08-02-2011

Luc Gagnon est psychoéducateur à l'Institut Douglas. En 2003, il apprend que son père est atteint de la maladie d'Alzheimer. Il décide alors de consigner dans un journal quelques moments –précieux– partagés avec son père encore lucide. Deux ans plus tard, Luc Gagnon rassemble ces récits sous la bannière «Papa, maman, la bonne et moi», un recueil de textes empreints d’humour et de tendresse. La série est diffusée dans le cadre de la semaine de sensibilisation à la maladie d'Alzheimer et se poursuit pendant les prochaines semaines.


Avril 2004 - Le jour tant redouté est arrivé. Ce matin papa n’a pas réussi le test de conduite pratique. Il perd donc sa licence et avec, le peu d’autonomie qu’il lui restait de ce côté, à lui et à maman en fait.

Il n’y aura donc plus de doute maintenant, c’est fait. Comme je n’y étais pas ce matin, j’arrête après le travail pour jauger l’ambiance, voir comment ils prennent cela. Maman est soulagée et le dit clairement. Elle ne se sentait plus en sécurité. Papa, lui, a déjà oublié le test mais lorsqu’on en parle, il fait quelques commentaires très pertinents, empreints de résignation et de philosophie. Je me dis «Bon, ils tiennent le fort, tout est pour le mieux.» Puis quelques minutes plus tard maman fait une chose extraordinaire, dans sa grande innocence. Alors qu’ils se partagent La Presse comme à l’habitude, elle lui passe, je vous le donne en mille, le cahier auto! De toute beauté.
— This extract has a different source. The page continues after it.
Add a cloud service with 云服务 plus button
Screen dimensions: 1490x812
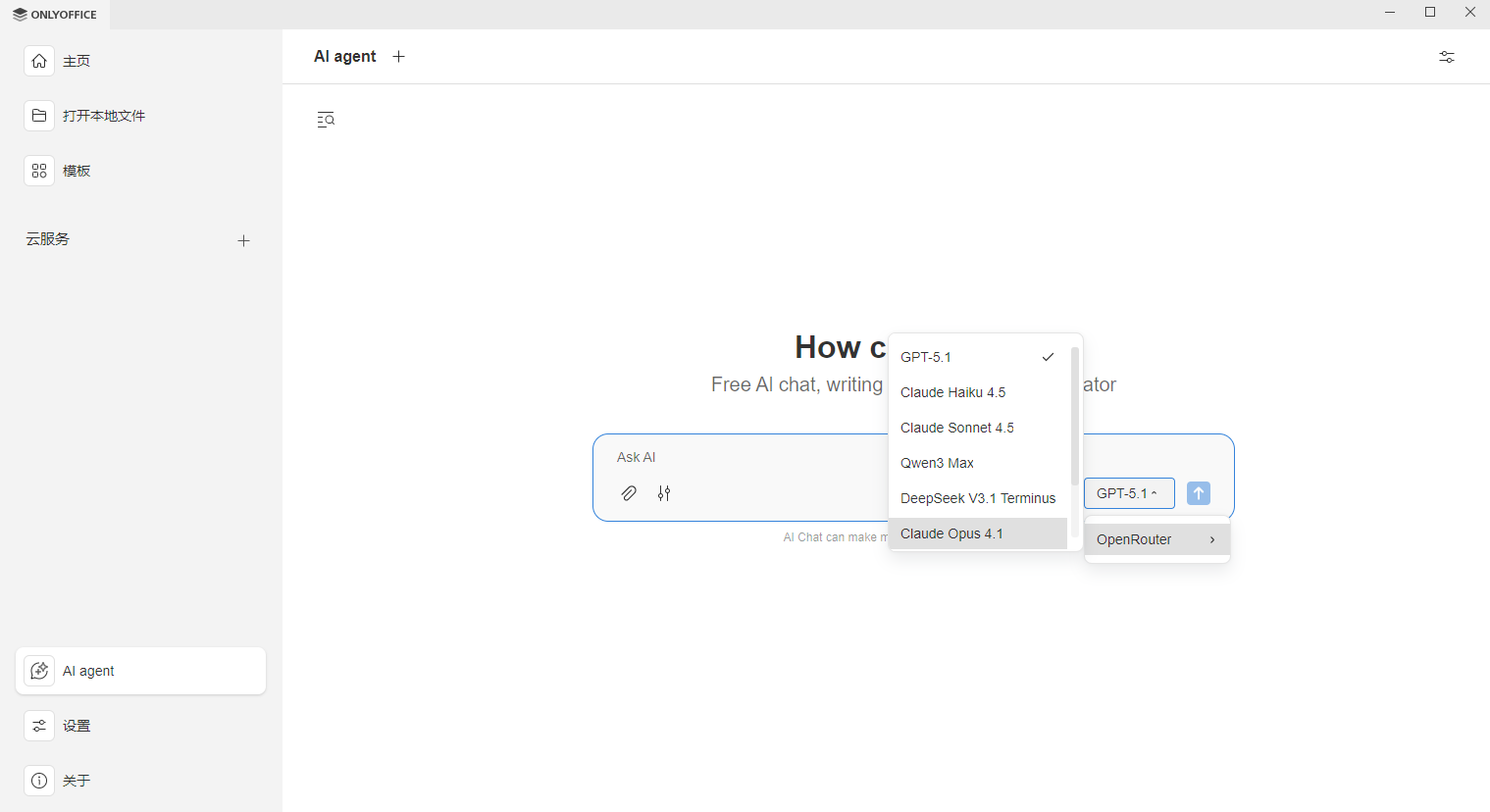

Et là papa a cette succulente réplique, refusant le cahier : «Bof, je pense pas changer de char cette année!»

Je ne pense pas qu’il faisait vraiment le lien avec le résultat du test, bien que je ne peux en être sûr. C’était peut-être davantage une référence, consciente et humoristique, ça c’est évident, à leur situation générale. Mais quoi qu’il en soit, quelle scène…

L’ange

Nous sommes au chalet, lieu où papa et maman passent près de six mois chaque année et où ils sont visiblement plus relax, plus heureux. Étaient heureux plutôt, puisque cet été, ç’a été l’enfer, comme on le verra plus loin. Mais aujourd’hui bon, ça va, ni l’un ni l’autre n’est vraiment en douleur.

Comme à notre habitude, papa et moi décidons de faire un mot croisé. Dans le nord, toute activité est encore plus plaisante et le mot croisé, devant le foyer, n’y fait pas exception. Ma blonde lit, tout près du foyer comme elle aime le faire. Maman vaque à ses occupations, rangeant des choses à la cuisine et venant comme toujours mettre son nez, et son grain de sel, au mot croisé. Le bonheur, ou presque.
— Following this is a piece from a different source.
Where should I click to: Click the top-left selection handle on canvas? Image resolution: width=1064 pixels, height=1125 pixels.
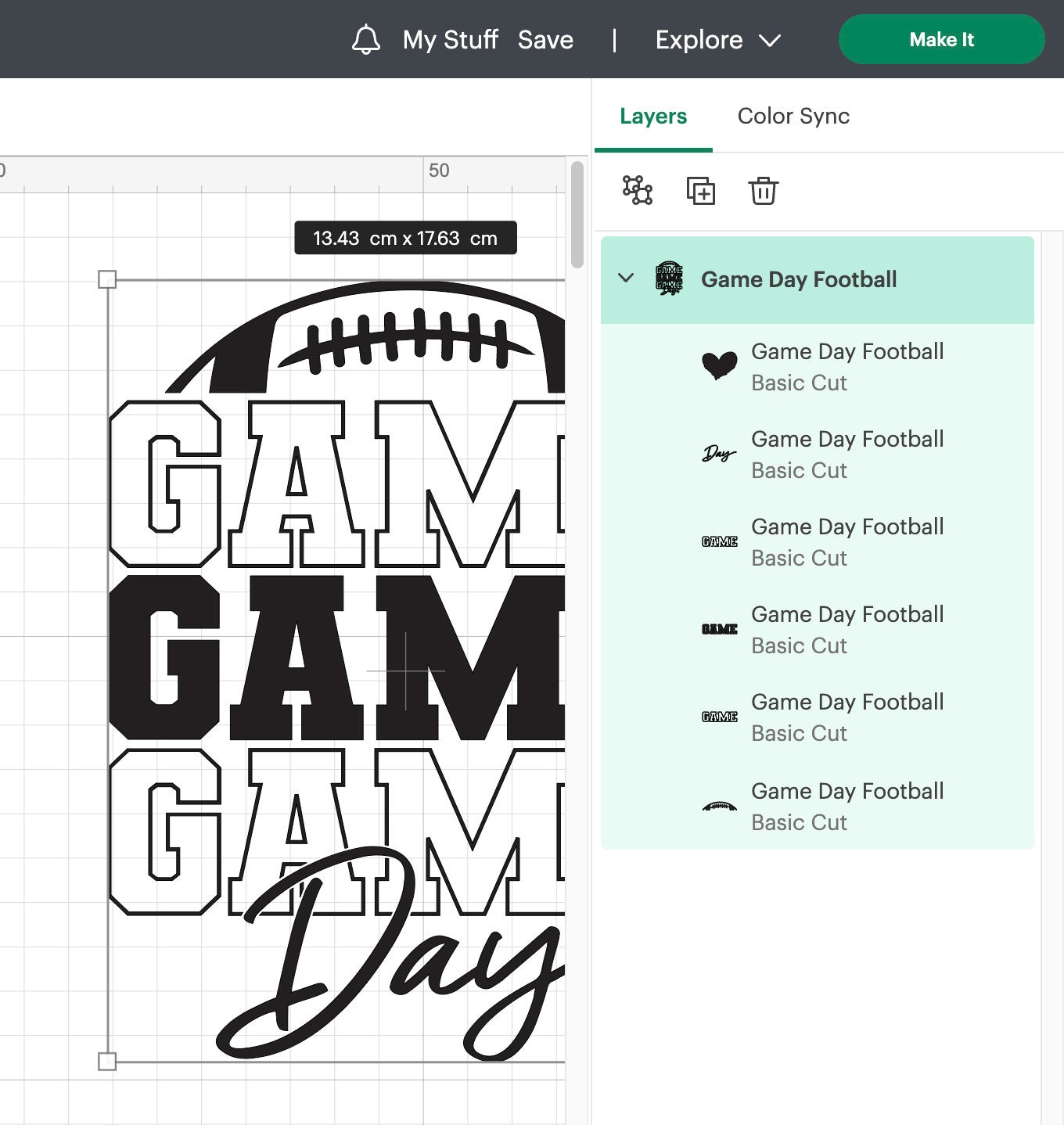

Plus le mot croisé avance, plus papa m’impressionne. Il trouve les mots avec une rapidité que je ne lui ai pas vue depuis longtemps. Tout lui est facile. Je l’ai rarement vu aussi présent, aussi vif. Maman, elle, travaille fort à chaque mot. Pas plus en fait, et pas moins qu’à l’habitude. Elle aussi remarque la grande forme de papa. Puis elle allume. Papa a fait le même mot croisé ce matin! Ils avaient déjà La Presse. Cet après-midi, on a la copie que j’ai apportée.

Il n’en a aucun souvenir mais c’est comme si l’empreinte des mots était restée, toute fraîche, dans son cerveau. Maman elle c’est le contraire. Elle se souvient très bien qu’il ait fait le mot croisé ce matin, mais comme elle n’y a jeté qu’un œil ça et là, les solutions ne lui viennent pas d’emblée. The Lord moves in mysterious ways, comme disent les anglais.

Plus tard dans l’après-midi, autre haut moment dans les aventures de papa et maman. On est tous les quatre autour de la petite table, toujours devant le foyer mais cette fois-ci avec thé et biscuits, encore comme les anglais. Maman a une petite baisse de bonheur et raconte quelque chose de tristounet mais sans grande importance. Sûrement pas car je me souviens juste que je n’écoutais qu’à moitié. Je n’étais pas le seul je crois. Enfin elle ajoute, comme elle le fait souvent ces temps-ci, en soupirant : «En tout cas, avec tout ce qui se passe depuis un an…» Papa la regarde, plus intéressé soudainement et demande calmement et sincèrement : «Quoi, qu’est-ce qui se passe depuis un an?» Ma blonde et moi on ne dit rien. On se regarde discrètement. Maman ne dit rien non plus, elle reste bouche bée, ce qui est plutôt rare. Un ange est passé.